An Ontology−Based Deep Learning Approach for Triple Classification with Out−of−Knowledge−Base Entities
Elvira Amador−Domı́nguez‚ Emilio Serrano‚ Daniel Manrique‚ Patrick Hohenecker and Thomas Lukasiewicz
Knowledge graphs (KGs) are one of the most common frameworks for knowledge representation. However, they suffer from a severe scalability problem that hinders their usage. KG embedding aims to provide a solution to this issue. Nonetheless, general approaches are incapable of representing and reasoning about information not previously contained in the graph. This paper proposes to leverage semantic and ontological information for a significant benefit of knowledge graph completion, focusing on triple classification. The goal of this task is to determine whether a given fact holds. Furthermore, this paper also considers the classification of facts that include entities that have not been seen during training, denoted out-of-knowledge-base or OOKB entities. An incremental method is presented, composed of six stages.

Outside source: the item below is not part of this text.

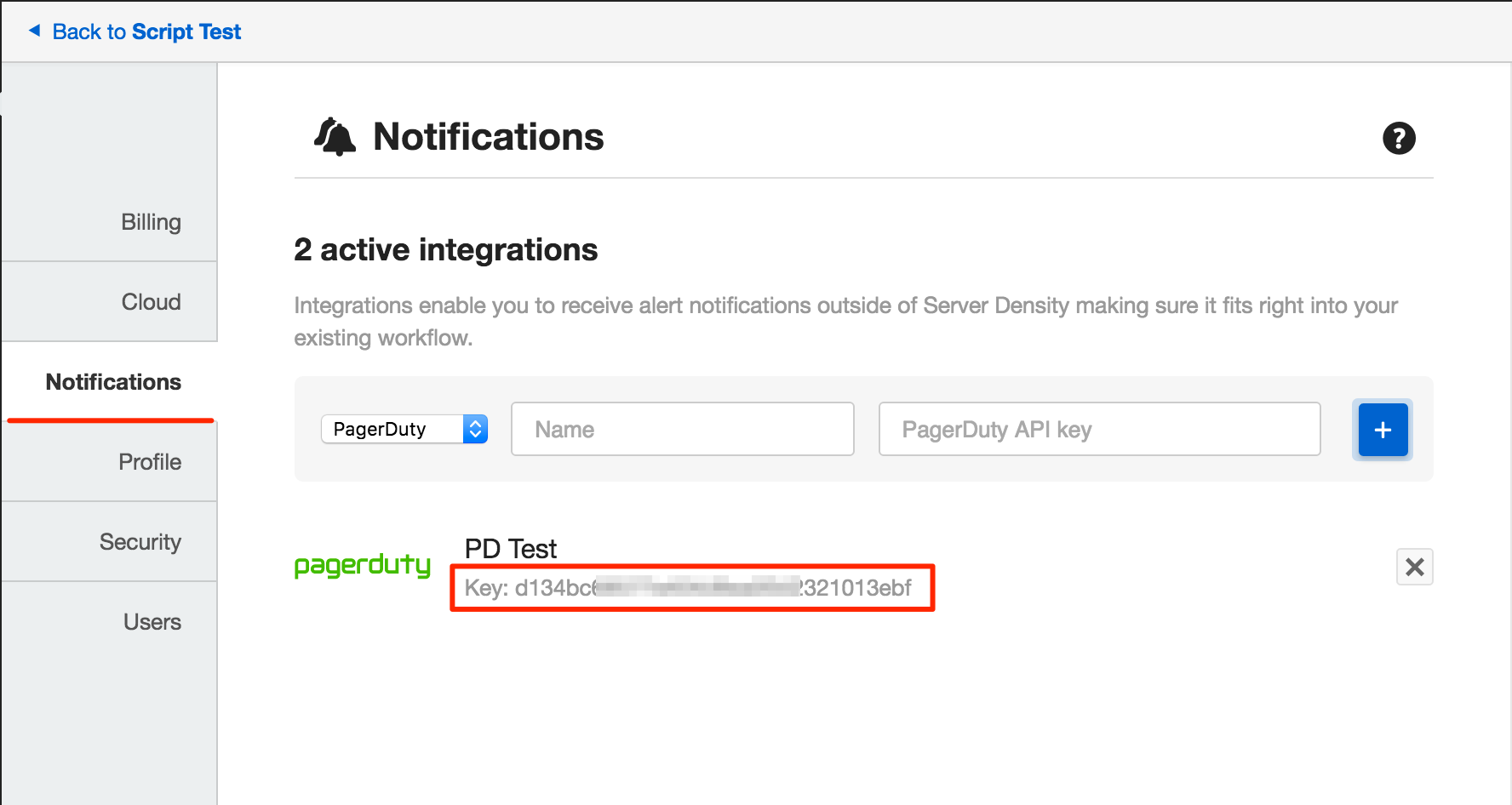Image resolution: width=1512 pixels, height=805 pixels.
Task: Click the back arrow icon at top
Action: click(35, 31)
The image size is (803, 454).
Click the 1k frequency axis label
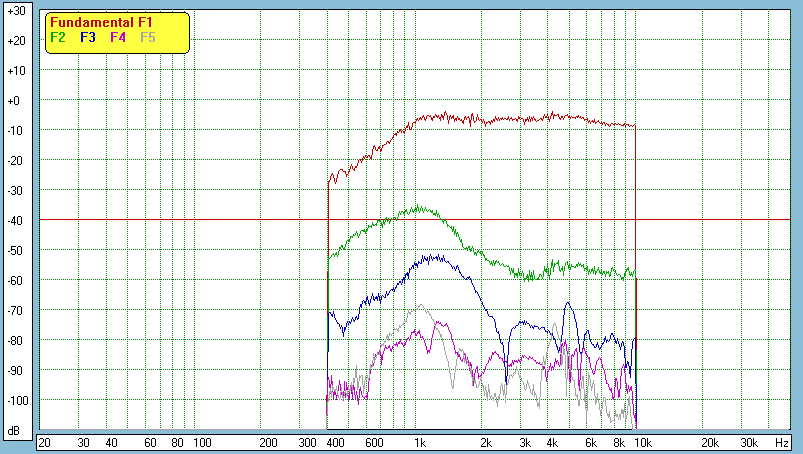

Although the proposal can be applied to any KG embedding model, this work focuses on its application for semantic matching models, such as ComplEx and DistMult. Compared to other approaches, our proposal is model-agnostic, computationally inexpensive, and does not require retraining. The results show that triple classification accuracy scales up to 15% with the proposed approach, as well as accelerating the convergence of the model to its optimal solution. Furthermore, facts containing OOKB entities can be classified with a reasonable accuracy.